To understand how much of a sitting duck this unit was, you only have to look at the numbers. The Cowboys rotated their safeties after the snap on a measly 18% of plays, which ranked them in the bottom five of the league. This lack of movement made life easy for opposing passers, who finished the year with a staggering 116.9 rating against Dallas. That’s not good.
Meanwhile, the Philadelphia Eagles were complete opposites, playing a high-stakes shell game, rotating on 42% of their snaps, most in the league. While the Eagles’ defense was holding teams to a league-best 56.5 percent completion rate, the Cowboys were essentially handing out completions like they were samples at Costco.
The damage of this static approach shows up even more painfully in the efficiency metrics. Because quarterbacks knew exactly where the coverage holes were before the ball was even snapped, they diced the Cowboys up for a league-worst 0.28 expected points added per pass. When the defense tried to sit in fixed zone looks, they were shredded for 0.17 points per rush, as runners identified unblocked gaps with ease. Perhaps most incriminating of all was the 62.3 percent success rate allowed, which essentially meant the opposing offense stayed on schedule for most of the game.
The days of standing still and hoping for the best are hopefully coming to an end. With new defensive coordinator Christian Parker taking the reins, the Cowboys are finally trading predictability for the illusion of certainty. Parker brings a philosophy built on movement and deception, designed to make a quarterback question his own eyes from the moment the ball is snapped until it leaves his hand.
With all this disguise talk, we have a general understanding of what the Cowboys want to do, but do they actually have the tools to pull it off? It takes a specific type of athlete to handle these constant rotations without breaking the logic of the scheme. Let’s look at the new additions who are expected to turn this vision into a reality.
It hasn’t even been two weeks, and we’ve already talked ad nauseam about how incredibly bright Caleb Downs is. The guy is a safety savant with the rare ability to play nickel, deep safety, or down in the box. His range allows him to start in one zip code and end the play in another, which is exactly what this rotation needs.

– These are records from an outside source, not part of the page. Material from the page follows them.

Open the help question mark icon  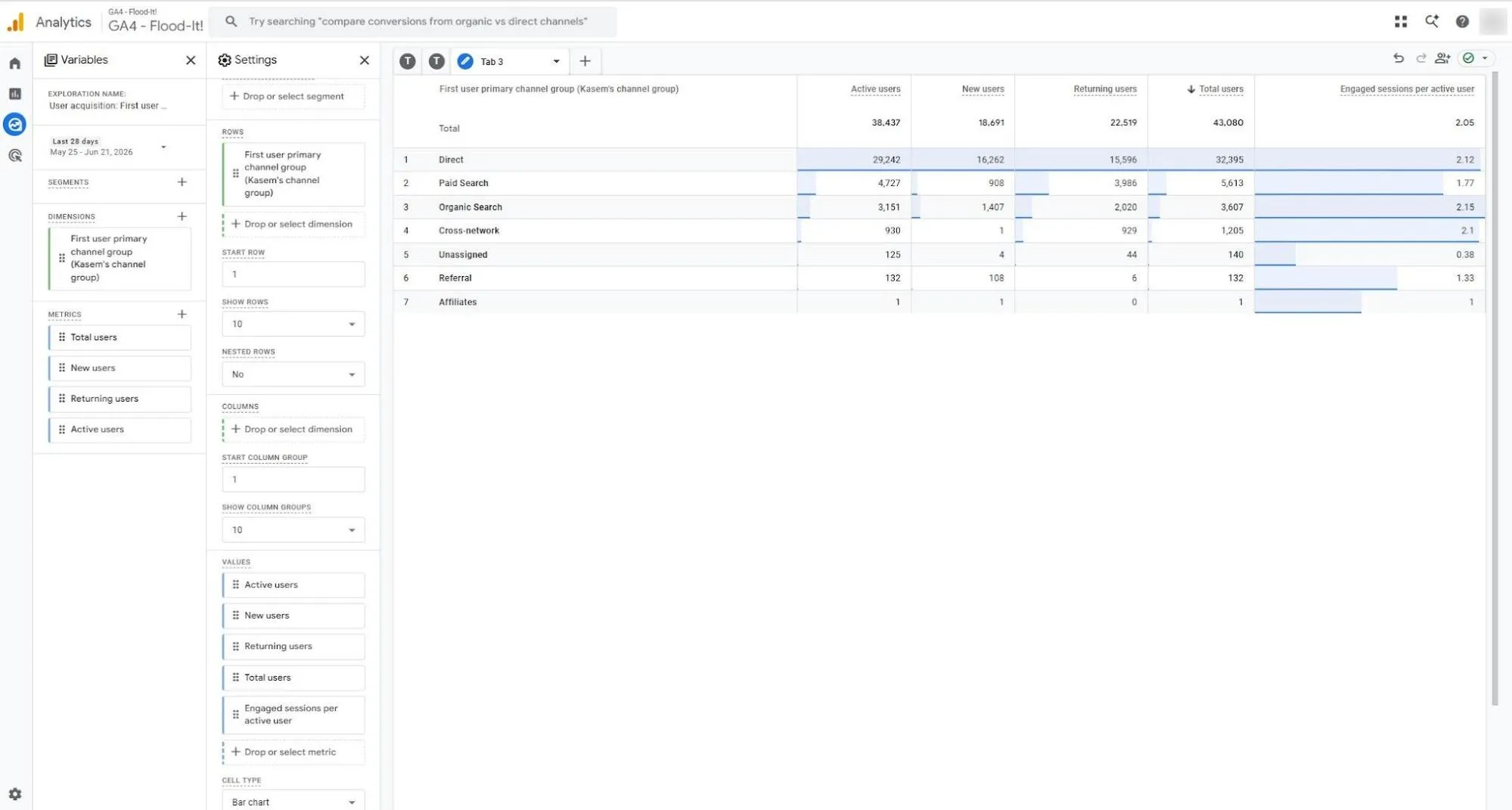point(1462,22)
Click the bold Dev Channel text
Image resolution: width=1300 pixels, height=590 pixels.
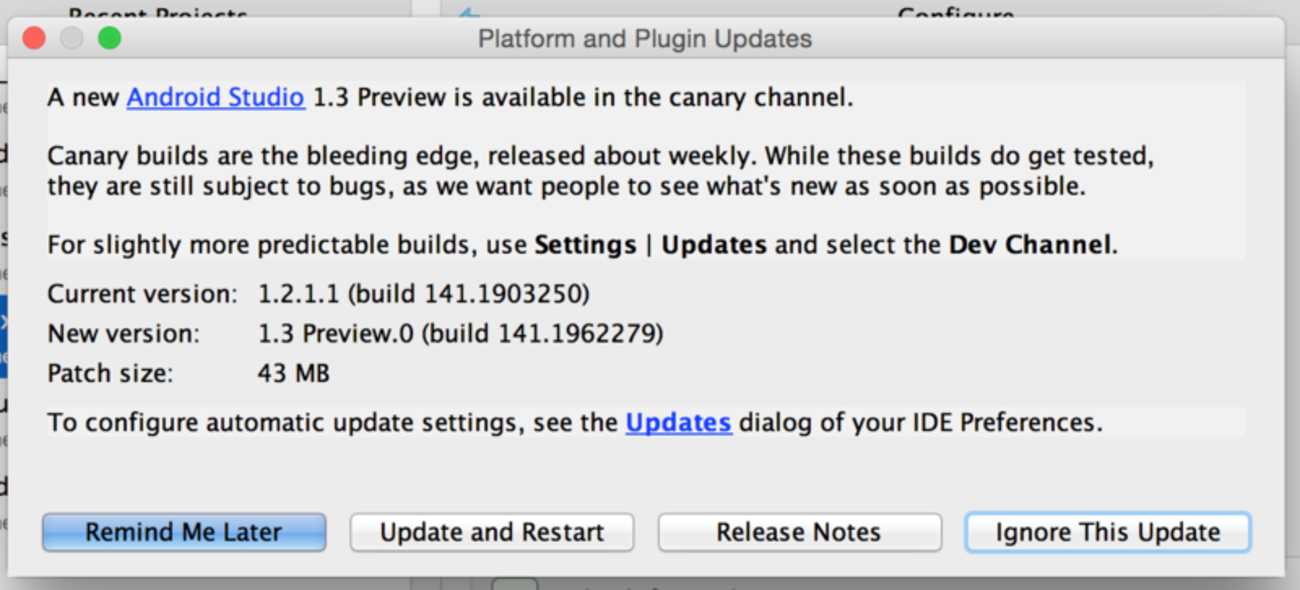point(1029,245)
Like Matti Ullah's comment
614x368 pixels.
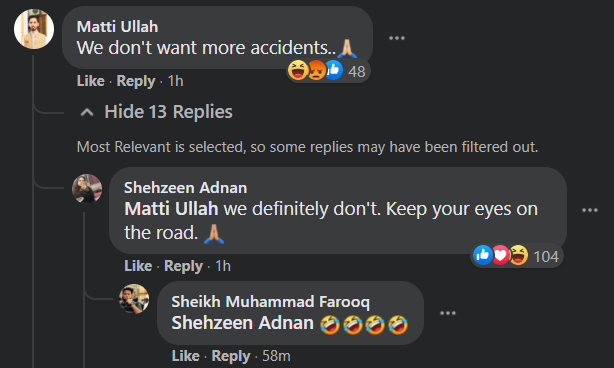pyautogui.click(x=90, y=81)
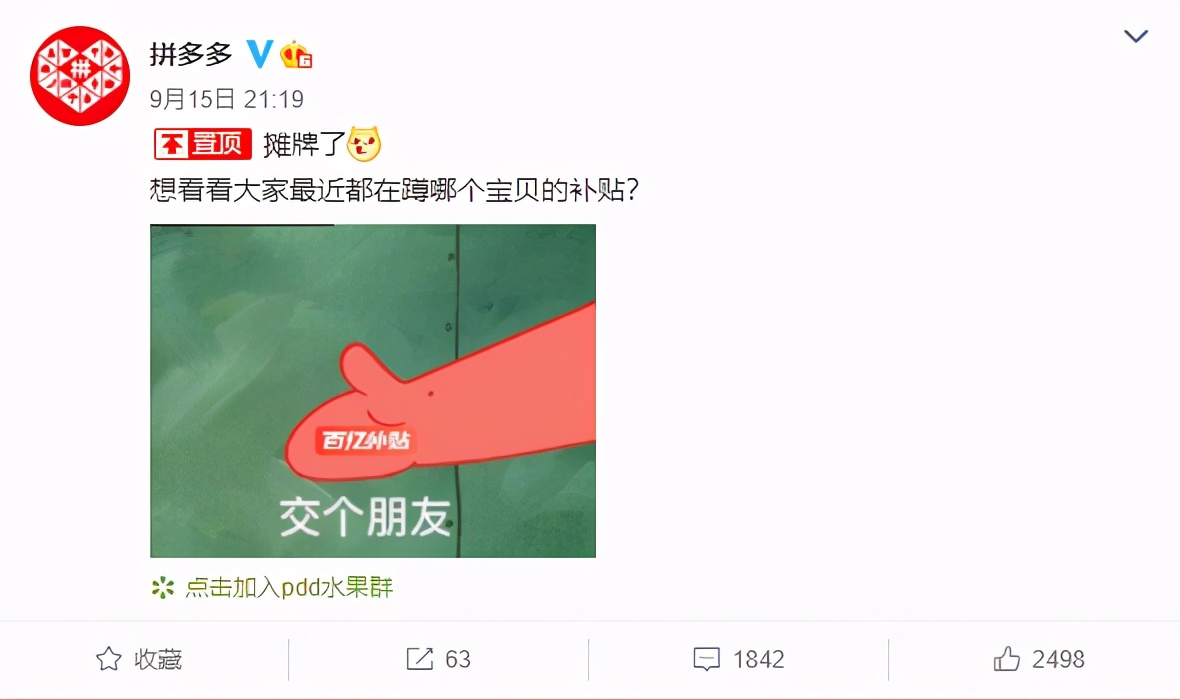This screenshot has height=700, width=1180.
Task: Click the thumbs-up like icon
Action: (x=1006, y=659)
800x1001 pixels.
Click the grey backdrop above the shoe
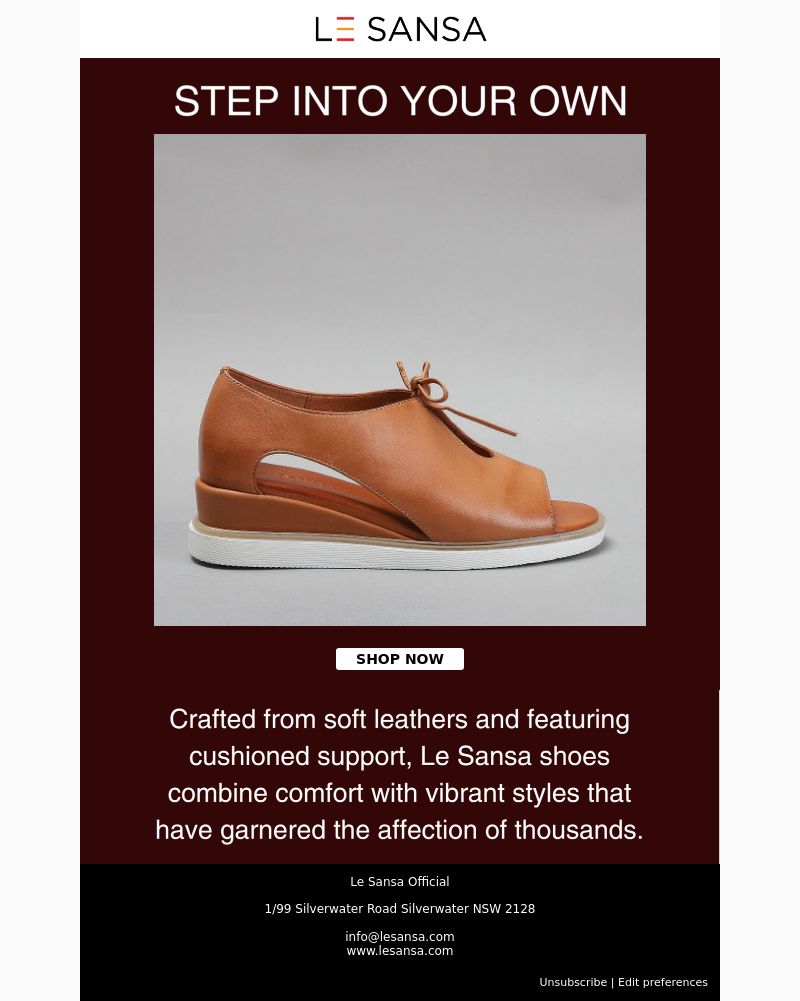[x=400, y=243]
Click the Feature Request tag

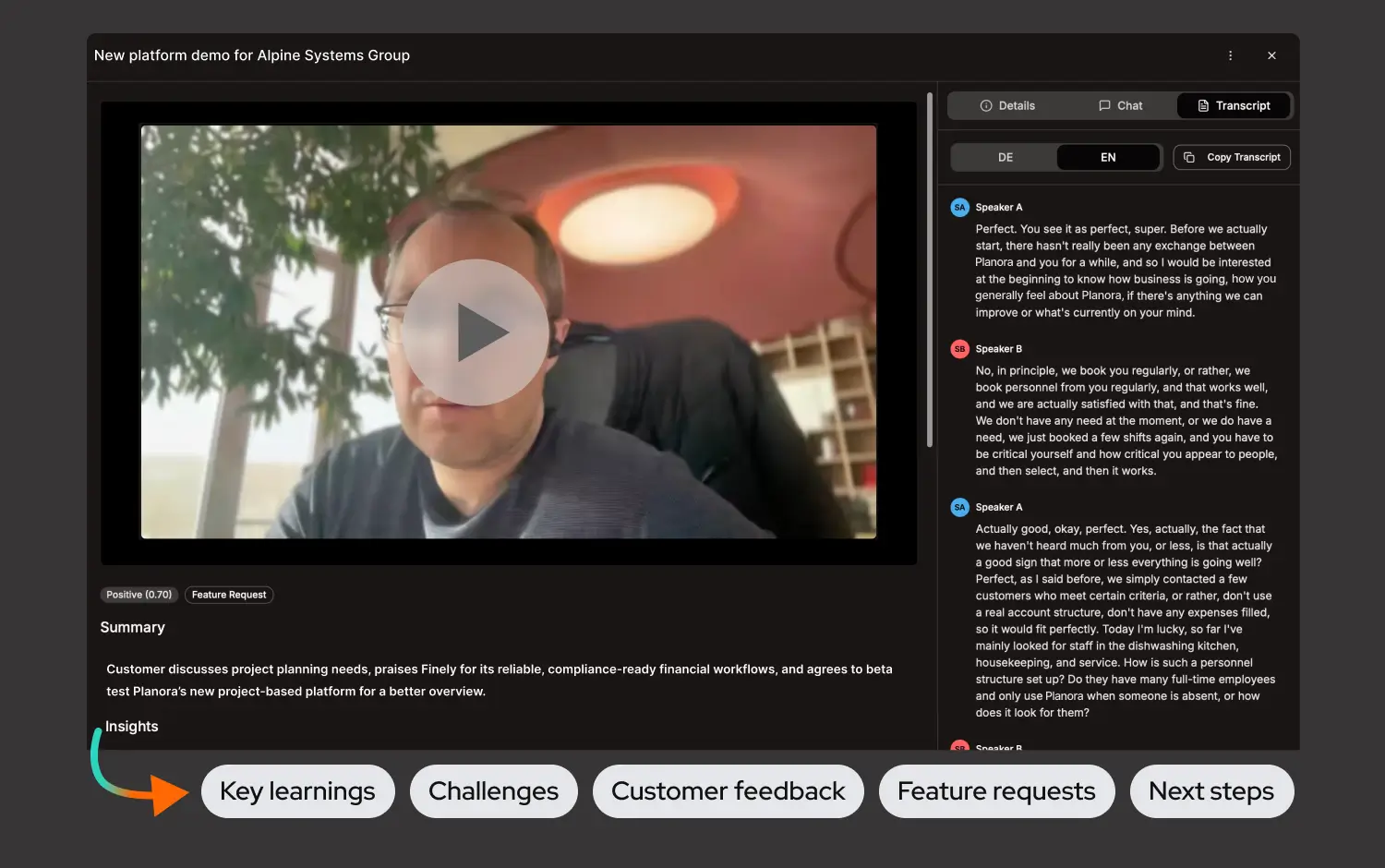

Jalen Thompson is a savvy veteran who has spent years perfecting the art of the post-snap disguise. Remember, he was the team’s 1A plan before Downs unexpectedly fell into their laps. Now, they have two skilled safeties who can offer deception and disguise. His experience in complex systems gives the secondary a steady hand to guide these younger players through their new assignments.
Cobie Durant brings positional hybridity with both outside and slot capabilities. His presence doesn’t typecast him into a special role as he likes to loiter around the C-gap, keeping quarterbacks guessing if he’s flying at them on a blitz or dropping back into coverage.
Dee Winters brings the element of speed as his biggest asset. This allows him to evaporate space quickly, making him ideal for a scheme that asks linebackers to drop into coverage or fire downhill at a moment’s notice. His ability to play multiple linebacker positions means opposing teams won’t be able to identify his exact assignment pre-snap.
Rashan Gary is the steadying force on the edge, using his strength to keep teams from bouncing outside in the run game. Because Gary is equally dangerous as a rusher and a run-defender, offenses can’t guess the play based on his alignment.
Jaishawn Barham is a versatile linebacker who can play both inside and outside with equal effectiveness. He has the size to stop the run but the fluidity to handle the lateral movements required in a disguise-heavy system.
Malachi Lawrence is an explosive young pass rusher who specializes in a fast get-off from the line of scrimmage. He rounds out this group by ensuring that while the back end is confusing the passer, the front end is closing in fast.
Ultimately, success in the NFL usually comes down to how well a group can work together as a single organism. Defensive continuity is vital, where every tiny detail is critical for the collective success. Constantly swapping out players usually creates massive communication challenges, but this team has a real chance to build something special by keeping this talented core together. With this new injection of versatile talent and a scheme designed to deceive, Cowboys fans have every reason to be hopeful. The defense is finally moving, and if they can take a nice step forward, this team might be able to turn some heads come January.